:: WHAT YOU NEED TO DO ::
The answer is the set of lines that include "screenshot", copied from the data below.

:: DATA SECTION ::

====

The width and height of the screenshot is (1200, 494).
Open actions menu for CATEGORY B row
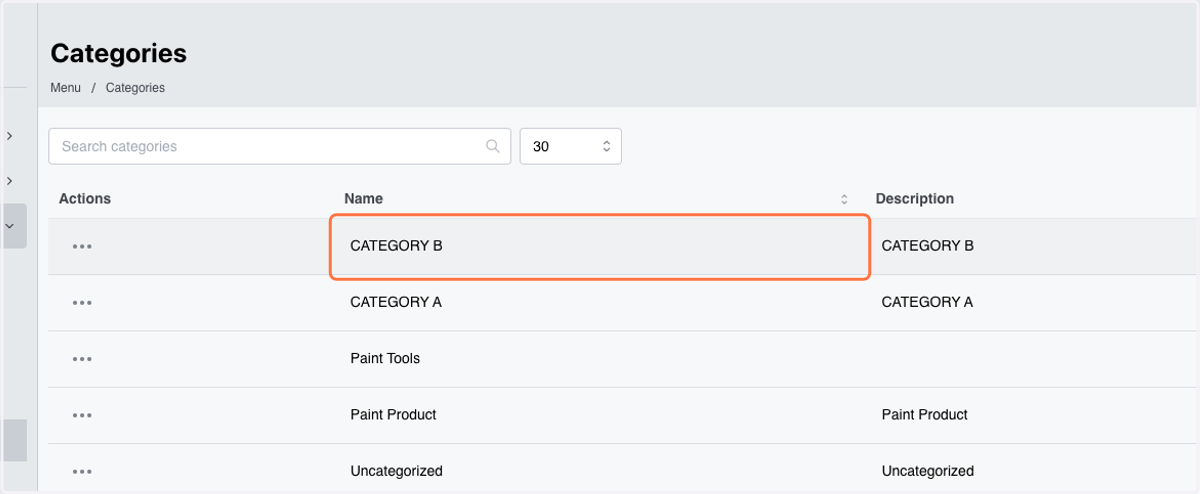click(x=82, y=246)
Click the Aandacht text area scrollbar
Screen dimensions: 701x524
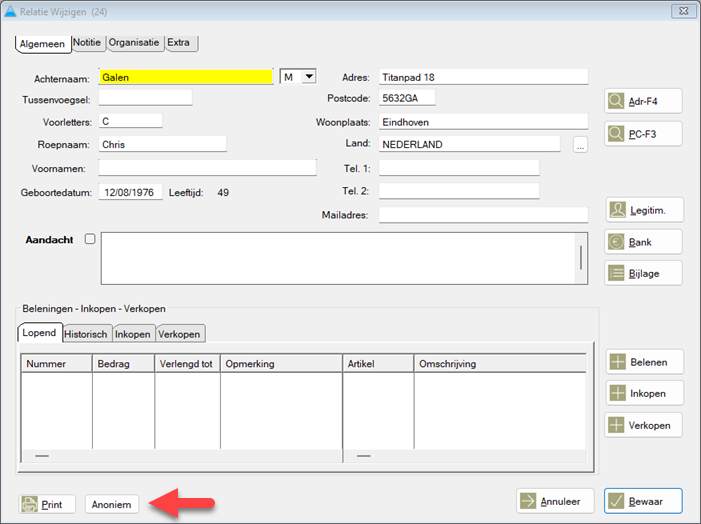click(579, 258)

====

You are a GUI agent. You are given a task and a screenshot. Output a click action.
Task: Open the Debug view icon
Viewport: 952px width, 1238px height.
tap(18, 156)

====

:: ANSWER TO THE PROBLEM ::
The width and height of the screenshot is (1200, 494).
You are a GUI agent. You are given a task and a screenshot. Output a click action.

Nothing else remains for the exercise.